On Wednesday, September 10, Charlie Kirk went to Utah and was killed.
He went there to visit the campus of Utah Valley University (UVU) as part of his role as president of Turning Point USA – a conservative student organization he founded that boasts over 800 chapters and tens of thousands of members. His visit was sponsored by the UVU chapter of Turning Point.
Within a few minutes of beginning his well-known Q&A dialogue with all comers, a shot rang out and, based on online footage of the scene, Kirk slumped over with what would be a fatal wound to his neck.
Ironically, Kirk was both an advocate for 2nd Amendment rights as well as a strong supporter of public-school safety, often pointing out that schools should be as safe as baseball games or airports, places where, in his words, mass shootings have never occurred due to safety precautions and procedures.
Charlie Kirk was a controversial and well-known media personality who traveled with a support team that included executive protection personnel who are usually armed off-duty and retired peace officers and military veterans who provide “close protection” to their clients. This often includes threat analysis, advance team route planning, the location of police, fire, and medical services, evacuation planning and more.
Kirk’s team probably knew to be prepared because universities, like K-12 schools, have been the scene of 260 mass shootings since the year 2000, resulting in 346 deaths, according to research from The Violence Project. The names are all too well known. Sandy Hook, Columbine, Virginia Tech, Uvalde, and many more. All were institutions that had security plans in place as did Utah Valley University.
The UVU community and visitors are served by the UVU Police Department, which publishes a fire and safety plan. That plan includes an active shooter protocol and instructions on shelter and secure in place procedures. Their report states: “UVU conducts several exercises each year, such as tabletop, functional, and full-scale exercises.”
For events like Turning Point’s rally, UVU makes its campus and facilities available to campus groups and members of the public and the police department “reserves the right” to staff special events at UVU. Similarly, the presence of EMT’s is also discretionary.
The college website indicates that 141 students had registered to attend the event, though reports estimate there were about 3,000 attendees in actuality. University police chief Jeff Long told reporters after the event that there were six police offers present, including plainclothes officers, and that the department had coordinated with Kirk’s security team.
Attendees told reporters that, though tickets were required, no tickets were checked, and attendees were not asked to go through security.
There are no reports yet if EMT’s were present.
UVU has learned the lesson that every school that falls victim to a mass casualty incident learns. There is a gap between policy and procedures – even ones that include the “tabletop, functional, and full-scale exercises” that UVU purports to organize – and the real thing.
In fact, most critical incident and emergency protocols are copies of other protocols that circulate agency to agency and are online or commercially produced and then modified onsite.
Further, most educational institutions conduct their training during summer months so as to not inconvenience or alarm the campus community if they are held at all. As for table top exercises, they are meaningless unless combined with the “functional and full- scale exercises” mentioned above and are drilled frequently.

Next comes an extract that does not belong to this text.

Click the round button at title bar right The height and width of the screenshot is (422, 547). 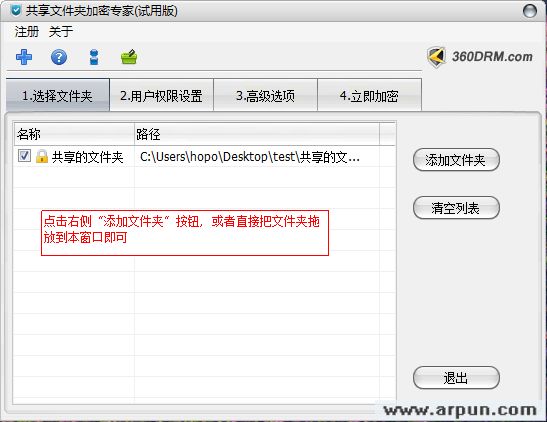(x=530, y=11)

There is much work to be done and safety budgets need to be prioritized. Sadly, at the same time Kirk was killed in Utah, one state away in Colorado, three high school students were shot at Evergreen High School.

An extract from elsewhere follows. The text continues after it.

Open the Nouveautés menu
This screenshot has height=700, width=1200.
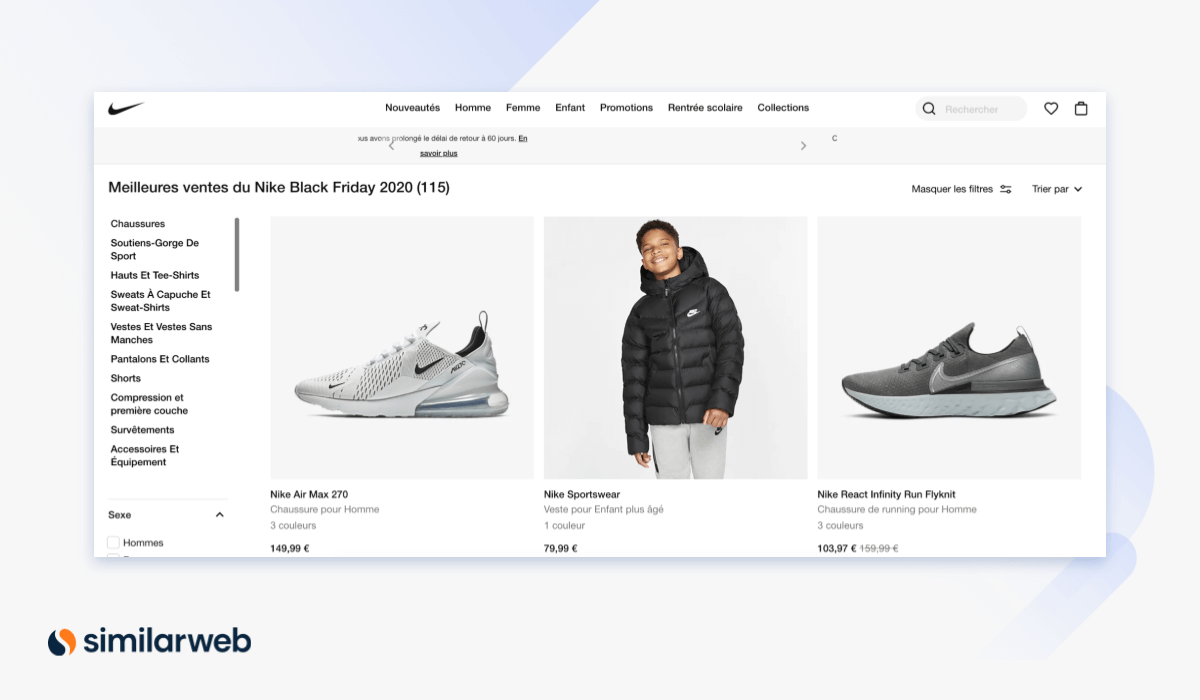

What made Kirk a target for murder is being debated and many are attributing his often-controversial positions as a justification for his killing and even a cause for celebration.
The same scenario unfolded ten years ago when many around the world celebrated the murders of the 12 staff members at the offices of Charlie Hebdo, a French satirical magazine, because they published a cartoon portraying the Prophet Muhammed wearing a terrorist bomber vest.
Unfortunately, someone today is looking at the footage of Charlie Kirk’s murder, or maybe the report of the Evergreen High School shooting, and believe that their grievance can be solved in the same way. And there are others who are feeding that anger.
In that world none of us is safe.
It’s time to listen to our better angels and say Je suis Charlie too.
Steve Smith is a senior fellow in urban studies at the Pacific Research Institute, focusing on California’s growing crime problem.